## Text excerpt

————

Source: Chili Verde

Mexican Tomatillo Chile Verde

Course Dinner
Cuisine Mexican
Keyword Chilli, Mexican, Pork, Salsa Verde, Tomatillo
Prep Time 25 minutes
Cook Time 3 hours 30 minutes
Servings 8 people

Ingredients

Salsa Verde

  • 500 g tomatillos papers removed, rinsed, and halved
  • 4 Anaheim peppers seeds and membrane removed, and roughly chopped
  • 1 onion peeled and roughly chopped
  • 8 cloves garlic peeled
  • 2 tbsp sunflower oil
  • 50 g coriander leaves
  • 1 tbsp agave syrup

Chilli Verde

  • 2 tsp ground cumin
  • 2 tsp smoked paprika
  • 1 tsp ground coriander
  • 1 tsp ground chipotle
  • 1 tsp dried oregano
  • 0.5 tsp white pepper
  • 0.5 tsp black pepper
  • 1.7 kg pork shoulder trimmed of excess fat and cut into bite-size chunks
  • 3 tbsp sunflower oil
  • 1 onion chopped
  • 4 cloves garlic crushed
  • 300 g chicken stock

Instructions

  • Begin by preparing your salsa verde: preheat the oven to 200°C, and line a medium-large baking sheet with foil.

————

## Text and element pointing entries
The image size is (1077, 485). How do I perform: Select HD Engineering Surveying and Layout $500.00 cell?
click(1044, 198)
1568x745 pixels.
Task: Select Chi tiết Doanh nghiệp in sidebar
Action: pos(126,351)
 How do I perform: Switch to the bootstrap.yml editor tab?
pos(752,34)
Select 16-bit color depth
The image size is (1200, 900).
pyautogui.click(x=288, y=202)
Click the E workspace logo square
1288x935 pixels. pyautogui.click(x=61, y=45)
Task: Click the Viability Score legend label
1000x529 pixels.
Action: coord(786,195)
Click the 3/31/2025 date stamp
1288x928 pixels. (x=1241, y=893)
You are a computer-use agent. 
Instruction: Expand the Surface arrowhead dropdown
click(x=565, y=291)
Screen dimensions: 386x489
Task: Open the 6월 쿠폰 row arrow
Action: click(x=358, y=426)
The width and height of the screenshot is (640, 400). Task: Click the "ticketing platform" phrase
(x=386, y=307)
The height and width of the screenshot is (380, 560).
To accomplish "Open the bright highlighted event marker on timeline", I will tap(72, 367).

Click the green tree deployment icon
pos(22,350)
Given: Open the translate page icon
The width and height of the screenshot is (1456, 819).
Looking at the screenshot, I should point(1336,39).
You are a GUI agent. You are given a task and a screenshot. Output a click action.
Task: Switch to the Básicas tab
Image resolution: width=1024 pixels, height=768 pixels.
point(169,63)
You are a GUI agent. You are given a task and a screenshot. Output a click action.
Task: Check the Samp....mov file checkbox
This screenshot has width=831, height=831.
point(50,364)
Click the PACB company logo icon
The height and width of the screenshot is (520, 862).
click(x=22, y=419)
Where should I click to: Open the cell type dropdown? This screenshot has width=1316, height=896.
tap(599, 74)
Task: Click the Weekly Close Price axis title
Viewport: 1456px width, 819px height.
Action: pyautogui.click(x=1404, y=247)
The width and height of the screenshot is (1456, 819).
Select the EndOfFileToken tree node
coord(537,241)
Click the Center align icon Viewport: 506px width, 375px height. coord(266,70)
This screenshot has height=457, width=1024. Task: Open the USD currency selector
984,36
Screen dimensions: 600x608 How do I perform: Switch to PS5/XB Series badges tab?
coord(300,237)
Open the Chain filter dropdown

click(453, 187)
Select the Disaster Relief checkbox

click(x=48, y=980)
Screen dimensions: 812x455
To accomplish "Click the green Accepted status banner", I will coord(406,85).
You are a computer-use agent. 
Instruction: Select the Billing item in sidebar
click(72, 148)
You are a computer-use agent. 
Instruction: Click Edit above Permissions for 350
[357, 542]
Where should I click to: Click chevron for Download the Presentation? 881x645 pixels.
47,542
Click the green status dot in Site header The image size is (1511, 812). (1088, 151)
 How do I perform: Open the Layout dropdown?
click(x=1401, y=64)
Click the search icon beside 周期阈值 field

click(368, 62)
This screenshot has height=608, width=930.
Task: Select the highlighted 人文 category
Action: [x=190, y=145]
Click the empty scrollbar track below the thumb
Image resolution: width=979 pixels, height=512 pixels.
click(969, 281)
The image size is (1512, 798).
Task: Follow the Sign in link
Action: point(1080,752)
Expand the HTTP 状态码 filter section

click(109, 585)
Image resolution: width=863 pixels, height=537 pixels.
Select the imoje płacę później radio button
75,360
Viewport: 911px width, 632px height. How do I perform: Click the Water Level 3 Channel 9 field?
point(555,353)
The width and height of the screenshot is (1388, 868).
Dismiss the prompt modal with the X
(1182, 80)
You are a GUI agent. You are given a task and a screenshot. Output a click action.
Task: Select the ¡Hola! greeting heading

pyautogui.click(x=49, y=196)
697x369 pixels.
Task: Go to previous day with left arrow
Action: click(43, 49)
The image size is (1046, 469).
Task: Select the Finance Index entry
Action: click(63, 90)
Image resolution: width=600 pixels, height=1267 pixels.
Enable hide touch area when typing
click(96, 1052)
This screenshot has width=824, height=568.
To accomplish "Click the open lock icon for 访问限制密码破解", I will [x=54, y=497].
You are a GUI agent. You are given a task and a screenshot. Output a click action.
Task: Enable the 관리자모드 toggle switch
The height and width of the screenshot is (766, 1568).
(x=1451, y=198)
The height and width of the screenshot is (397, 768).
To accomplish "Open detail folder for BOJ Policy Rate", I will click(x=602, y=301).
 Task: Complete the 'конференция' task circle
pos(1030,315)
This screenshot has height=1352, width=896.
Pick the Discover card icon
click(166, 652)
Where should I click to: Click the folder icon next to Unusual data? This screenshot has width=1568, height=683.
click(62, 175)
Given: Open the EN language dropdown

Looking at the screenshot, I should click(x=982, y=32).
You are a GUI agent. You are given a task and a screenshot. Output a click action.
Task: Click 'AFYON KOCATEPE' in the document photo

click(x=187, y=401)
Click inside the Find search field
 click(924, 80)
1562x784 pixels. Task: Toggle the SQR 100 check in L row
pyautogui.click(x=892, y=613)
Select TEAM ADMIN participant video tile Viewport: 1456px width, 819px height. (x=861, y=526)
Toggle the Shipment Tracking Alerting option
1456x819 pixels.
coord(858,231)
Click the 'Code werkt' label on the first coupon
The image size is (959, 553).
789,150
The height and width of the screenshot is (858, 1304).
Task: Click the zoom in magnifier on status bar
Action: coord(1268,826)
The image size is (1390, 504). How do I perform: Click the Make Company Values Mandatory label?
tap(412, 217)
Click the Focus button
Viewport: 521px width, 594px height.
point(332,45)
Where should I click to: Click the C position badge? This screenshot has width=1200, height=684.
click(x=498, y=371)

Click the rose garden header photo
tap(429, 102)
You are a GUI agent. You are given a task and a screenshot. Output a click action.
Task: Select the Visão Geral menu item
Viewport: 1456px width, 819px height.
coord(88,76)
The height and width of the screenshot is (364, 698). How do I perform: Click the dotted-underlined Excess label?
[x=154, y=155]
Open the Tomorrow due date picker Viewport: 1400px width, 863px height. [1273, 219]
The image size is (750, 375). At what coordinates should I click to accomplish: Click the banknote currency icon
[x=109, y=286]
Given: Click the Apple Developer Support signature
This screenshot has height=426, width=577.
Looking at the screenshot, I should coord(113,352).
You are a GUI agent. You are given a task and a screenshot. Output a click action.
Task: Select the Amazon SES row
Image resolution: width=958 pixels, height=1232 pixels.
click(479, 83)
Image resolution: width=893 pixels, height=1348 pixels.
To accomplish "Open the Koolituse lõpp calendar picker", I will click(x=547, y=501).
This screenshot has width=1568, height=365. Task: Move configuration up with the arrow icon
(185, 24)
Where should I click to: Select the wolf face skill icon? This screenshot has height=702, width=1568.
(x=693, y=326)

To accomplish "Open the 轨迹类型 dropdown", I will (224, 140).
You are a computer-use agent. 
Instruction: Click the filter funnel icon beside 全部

————

## Directions
Proceed with the chile verde recipe, picking up right after its last instruction. The entries play no part in what comes next.

## Response to the task
  • Place the tomatillos, Anaheim peppers, onion and garlic into a large bowl, and drizzle with about 2 to 3 tablespoons of the oil; sprinkle generously with salt and pepper and toss to coat, then turn the vegetables out onto the baking sheet, and roast for 20 minutes.
  • After 20 minutes, reduce the oven temp to 180°C, and roast for 15 minutes more, until the veggies are charred, tender and aromatic; remove from oven and allow them to cool slightly, just enough so they can be handled.
  • Once slightly cooled, add the roasted veggies, along with all of their juices, to the bowl of a food processor, then add in the coriander and the agave; process for about 30 seconds or so until the mixture has a chunky-smooth texture, like that of salsa; spoon into a bowl and set aside for a moment.
  • To prepare the chili verde pork, combine the cumin, smoked paprika, ground coriander, chipotle powder, dried oregano, white and black pepper in a ramekin, and set aside 1 tablespoon of this to use as seasoning for the pork.
  • Place the pork into a large bowl, season generously with salt, and sprinkle over the 1 tablespoon of seasoning, and toss to coat well.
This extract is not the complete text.